All in all, I think I am safe from the blue collar ax-murderer crowd. However, I think I might get eaten by wolves…

Man Skills

You want me to what?!

In our house we have had pretty stereotypical gender roles. I clean, bake, do laundry, grocery shop, etc… He did the lawn mowing, car stuff, and killed spiders. Then Mitch got blown up. So now, instead of him killing spiders, I stand in the living room having one-sided arguments with the dog about who has to do the smashing. (The dog always wins and goes to sleep while I dispose of the intruder.)

My dog completely not caring that I am about to be carried off by a pack of rabid tarantulas.


Spiders aside, I am now learning some new skills, like fire building, lawn mowing and wood cutting. Skills that are certainly okay, and probably good, for a woman to have, but none the less new to me. I think there may be a good reason I was born with baking skills and not lawn mowing skills: my yard looks something like blind beavers mowed the lawn while consuming large amounts of absinthe. Practice makes perfect, right? Since we have a riding mower Mitch does a lot of the mowing (Praise Jesus!) and my “skills” are only on display about once a year.

Car care, well I give up. I outsource for that. Mainly because I have a strong aversion to placing my hands any were I cannot see, something that is apparently required for anything more than checking fluid levels. I know how, I just don’t. We all have issues-don’t judge.

This is actually 4 rows deep, and no, I did not do it all alone.

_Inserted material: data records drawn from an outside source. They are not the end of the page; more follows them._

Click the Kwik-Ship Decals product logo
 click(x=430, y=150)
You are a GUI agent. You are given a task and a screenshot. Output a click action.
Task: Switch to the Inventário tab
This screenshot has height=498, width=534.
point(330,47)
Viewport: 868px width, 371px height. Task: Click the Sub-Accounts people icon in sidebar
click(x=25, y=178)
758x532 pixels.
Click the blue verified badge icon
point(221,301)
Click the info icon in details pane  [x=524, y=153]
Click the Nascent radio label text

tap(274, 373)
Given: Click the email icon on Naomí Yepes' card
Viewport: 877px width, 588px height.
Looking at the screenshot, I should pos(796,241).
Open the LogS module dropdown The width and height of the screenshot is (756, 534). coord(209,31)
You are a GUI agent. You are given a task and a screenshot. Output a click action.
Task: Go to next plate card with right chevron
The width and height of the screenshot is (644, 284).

This summer I taught myself how to split wood. Yes! Score one for Anna! It was a steep learning curve. My daughter asked me if I was okay. Twice. Then she suggested I ask the neighbor for help, which seems like a really brilliant idea for a seven year old, until I realized the neighbor she was referring to is the elderly man who lives up the hill. (It must have looked really bad to her, that she thought he would better at it.) However awkward and time consuming my splitting efforts were, they paid off and we now have a tidy stockpile of firewood.

manual labor: more fun than you are imagining!

… And a savings account for a hydraulic splitter.

Now that it is time to actually use said firewood I am practicing my fire building skills, which I will say I am good at. Perhaps I am channeling my inner Laura Ingalls, but my fire was quick-to-ignite and warm, so that is what matters!